___ Excerpted passage

BRIEF DESCRIPTION OF THE DRAWINGS
[0017] FIG. 1 is a configuration diagram of a rotor for a drive
motor according to an exemplary embodiment of the present
invention.
DESCRIPTION OF SYMBOLS
[0018] 1: Rotor
[0019] 10: Rotating shaft
[0020] 20: Permanent magnet
[0021] 22: Upper magnet
[0022] 24: Intermediate magnet
[0023] 26: Lower magnet
[0024] 28: Insulating layer
[0025] 30: Rotor core
DETAILED DESCRIPTION OF THE EMBODIMENTS
[0026] The terminology used herein is for the purpose of describing
particular embodiments only and is not intended to be limiting of
the invention. As used herein, the singular forms "a", "an" and
"the" are intended to include the plural forms as well, unless the
context clearly indicates otherwise. It will be further understood
that the terms "comprises" and/or "comprising," when used in this
specification, specify the presence of stated features, integers,
steps, operations, elements, and/or components, but do not preclude
the presence or addition of one or more other features, integers,
steps, operations, elements, components, and/or groups thereof. As
used herein, the term "and/or" includes any and all combinations of
one or more of the associated listed items.
[0027] An exemplary embodiment of the present invention will
hereinafter be described in detail with reference to the
accompanying drawings.
[0028] FIG. 1 is a configuration diagram of a rotor for a drive
motor according to an exemplary embodiment of the present
invention. Although only a rotor 1 for a drive motor according to
an exemplary embodiment of the present invention is illustrated in
FIG. 1, the rotor 1 is configured to operate a drive motor by being
coupled to a stator. Because the configuration of the drive motor
including the rotor 1 and the stator is apparent to a person of
ordinary skill in the art (hereinafter referred to as the person
skilled in the art), a more detailed description will be
omitted.
[0029] As illustrated in FIG. 1, the rotor 1 for a drive motor
according to the exemplary embodiment of the present invention
includes a rotating shaft 10, permanent magnets 20, and a rotor
core 30. The rotating shaft 10 is provided to penetrate the rotor 1
in an up and down direction in the drawing. In addition, the
rotating shaft 10 is disposed at a rotational center of the rotor
1. Moreover, the rotating shaft 10 is rotated together with the
rotor 1, and outputs torque from the rotor 1 to the other devices.

______
___ Collected material

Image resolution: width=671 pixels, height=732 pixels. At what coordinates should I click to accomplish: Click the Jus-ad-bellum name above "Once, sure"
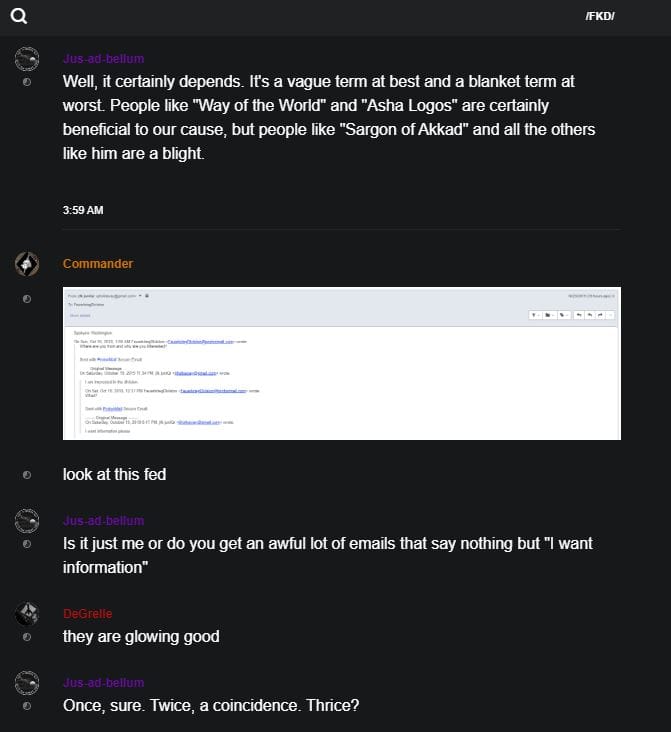coord(103,683)
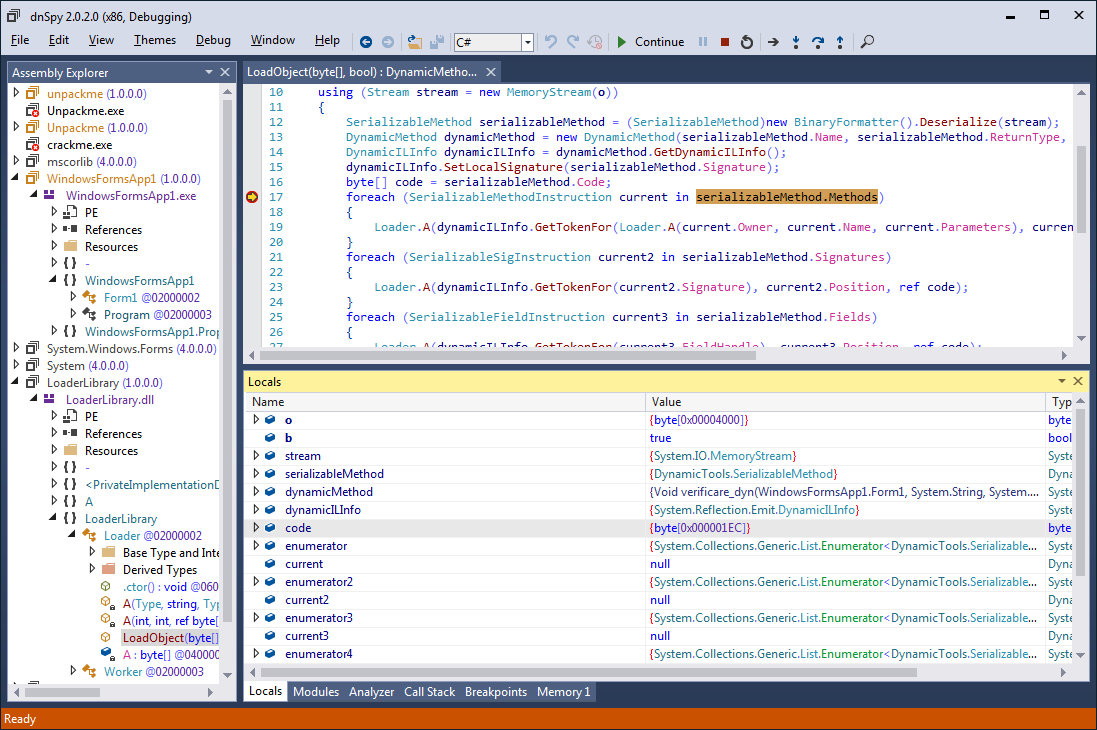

______

• Instructions to follow
Explain why the passage on the drive motor rotor leaves out a more detailed description of the drive motor's configuration. Answer in one to three sentences.

• Reply to the task
A more detailed description is omitted because the configuration of the drive motor, including the rotor 1 and the stator, is apparent to a person of ordinary skill in the art.